Blockchain works by connecting or chaining together blocks of data in a way that makes it impossible for any of them to be removed, changed, or for another block to be inserted. The data is distributed across a network rather than being maintained centrally. “The characteristics of blockchain will allow for verification of documents such as land deeds to ensure that they are valid,” Severinghaus added.

A long string of numbers and letters called a hash is calculated by a hashing algorithm and is used to represent the contents of a document. It becomes part of the data stored in the next block. If even the smallest change is made in the data represented by the hash, then the block is invalidated and “unchained,” and the blockchain reverts to the previous version.
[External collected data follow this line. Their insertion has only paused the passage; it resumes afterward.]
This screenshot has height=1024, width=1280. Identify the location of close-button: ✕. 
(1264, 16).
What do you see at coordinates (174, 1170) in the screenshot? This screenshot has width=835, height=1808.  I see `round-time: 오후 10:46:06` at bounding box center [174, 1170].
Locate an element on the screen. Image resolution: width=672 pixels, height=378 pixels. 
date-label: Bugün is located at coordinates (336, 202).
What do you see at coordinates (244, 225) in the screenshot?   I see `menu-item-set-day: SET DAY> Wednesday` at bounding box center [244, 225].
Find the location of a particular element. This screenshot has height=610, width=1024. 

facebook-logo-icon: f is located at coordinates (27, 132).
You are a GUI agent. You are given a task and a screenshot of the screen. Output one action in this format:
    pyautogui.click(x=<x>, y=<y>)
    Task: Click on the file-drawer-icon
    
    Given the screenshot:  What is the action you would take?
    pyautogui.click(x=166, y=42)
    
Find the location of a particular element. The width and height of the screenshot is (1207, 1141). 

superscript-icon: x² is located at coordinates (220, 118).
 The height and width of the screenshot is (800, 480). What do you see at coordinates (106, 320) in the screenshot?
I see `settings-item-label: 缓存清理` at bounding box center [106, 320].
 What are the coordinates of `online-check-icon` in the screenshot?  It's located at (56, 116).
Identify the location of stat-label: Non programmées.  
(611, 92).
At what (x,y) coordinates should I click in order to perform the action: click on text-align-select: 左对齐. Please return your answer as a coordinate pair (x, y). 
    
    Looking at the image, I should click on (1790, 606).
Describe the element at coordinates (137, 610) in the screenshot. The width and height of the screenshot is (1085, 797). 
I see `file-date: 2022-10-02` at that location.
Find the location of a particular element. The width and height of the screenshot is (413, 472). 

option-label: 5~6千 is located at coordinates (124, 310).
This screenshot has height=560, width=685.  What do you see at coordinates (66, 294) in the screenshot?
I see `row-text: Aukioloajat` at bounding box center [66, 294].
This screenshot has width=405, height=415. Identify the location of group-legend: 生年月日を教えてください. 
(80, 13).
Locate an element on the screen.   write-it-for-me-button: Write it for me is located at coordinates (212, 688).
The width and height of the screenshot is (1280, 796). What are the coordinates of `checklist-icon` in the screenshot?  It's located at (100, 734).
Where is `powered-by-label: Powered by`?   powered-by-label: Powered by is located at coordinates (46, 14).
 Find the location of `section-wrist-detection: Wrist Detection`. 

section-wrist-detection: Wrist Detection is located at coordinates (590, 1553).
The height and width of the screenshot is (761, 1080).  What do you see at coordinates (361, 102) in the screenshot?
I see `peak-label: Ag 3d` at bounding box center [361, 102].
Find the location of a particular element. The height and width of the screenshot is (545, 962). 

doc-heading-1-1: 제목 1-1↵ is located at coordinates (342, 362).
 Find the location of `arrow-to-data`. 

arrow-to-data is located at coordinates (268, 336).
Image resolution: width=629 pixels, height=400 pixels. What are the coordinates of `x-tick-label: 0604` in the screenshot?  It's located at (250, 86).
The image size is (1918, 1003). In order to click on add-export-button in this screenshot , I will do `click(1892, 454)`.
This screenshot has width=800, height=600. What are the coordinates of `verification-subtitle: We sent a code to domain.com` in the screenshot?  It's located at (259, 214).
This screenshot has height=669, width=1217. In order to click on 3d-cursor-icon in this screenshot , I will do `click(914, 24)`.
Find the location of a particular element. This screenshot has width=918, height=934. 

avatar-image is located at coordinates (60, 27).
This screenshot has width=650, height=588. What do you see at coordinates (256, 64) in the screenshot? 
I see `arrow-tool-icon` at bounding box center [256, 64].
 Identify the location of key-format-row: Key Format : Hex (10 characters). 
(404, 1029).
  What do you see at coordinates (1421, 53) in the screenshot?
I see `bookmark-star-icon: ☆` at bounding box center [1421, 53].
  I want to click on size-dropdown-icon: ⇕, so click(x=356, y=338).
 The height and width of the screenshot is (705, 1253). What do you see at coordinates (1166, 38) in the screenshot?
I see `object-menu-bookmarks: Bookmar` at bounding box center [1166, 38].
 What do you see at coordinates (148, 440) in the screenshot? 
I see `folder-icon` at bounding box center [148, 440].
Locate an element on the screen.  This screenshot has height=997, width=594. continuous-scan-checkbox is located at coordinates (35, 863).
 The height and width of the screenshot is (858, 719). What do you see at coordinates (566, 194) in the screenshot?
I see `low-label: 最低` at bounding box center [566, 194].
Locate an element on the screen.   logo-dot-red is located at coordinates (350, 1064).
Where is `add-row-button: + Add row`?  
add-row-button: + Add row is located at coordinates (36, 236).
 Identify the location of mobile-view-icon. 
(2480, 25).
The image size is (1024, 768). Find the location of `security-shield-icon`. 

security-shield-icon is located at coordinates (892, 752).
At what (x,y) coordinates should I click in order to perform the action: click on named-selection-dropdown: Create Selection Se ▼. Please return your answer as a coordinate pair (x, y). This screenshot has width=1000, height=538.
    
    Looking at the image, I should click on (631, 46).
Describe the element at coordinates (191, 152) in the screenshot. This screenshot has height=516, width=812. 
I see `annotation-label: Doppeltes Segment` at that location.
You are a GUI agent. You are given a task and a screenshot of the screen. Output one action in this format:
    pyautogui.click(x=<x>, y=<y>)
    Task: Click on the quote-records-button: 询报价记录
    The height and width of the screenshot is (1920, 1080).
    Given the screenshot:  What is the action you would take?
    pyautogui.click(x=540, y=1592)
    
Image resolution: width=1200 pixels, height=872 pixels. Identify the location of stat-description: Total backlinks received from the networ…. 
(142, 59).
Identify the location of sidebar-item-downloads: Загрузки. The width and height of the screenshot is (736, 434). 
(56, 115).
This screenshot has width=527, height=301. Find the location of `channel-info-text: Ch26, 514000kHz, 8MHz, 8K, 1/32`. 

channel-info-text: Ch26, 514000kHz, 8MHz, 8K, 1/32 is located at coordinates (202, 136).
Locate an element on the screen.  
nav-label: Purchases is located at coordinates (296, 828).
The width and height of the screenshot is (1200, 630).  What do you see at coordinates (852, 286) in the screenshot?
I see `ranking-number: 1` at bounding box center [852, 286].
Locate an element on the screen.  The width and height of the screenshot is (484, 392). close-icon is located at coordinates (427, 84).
Large vendors are taking blockchain seriously for an increasingly wide range of applications; Oracle  is already marketing a blockchain cloud platform that works with its cloud applications. One of its customers, a shipment management company, is reporting a 65% savings in time on its paper documentation for shipments. Blockchain is used to ensure trust in the transactions. McKinsey & Company predicted several years ago that government agencies would use blockchain in a secure infrastructure to manage digitized government records and contracts, and in fact that is now the case. A number of states in the U.S. are using or testing blockchain, and governments in several other countries have made significant advances in practical application of this technology.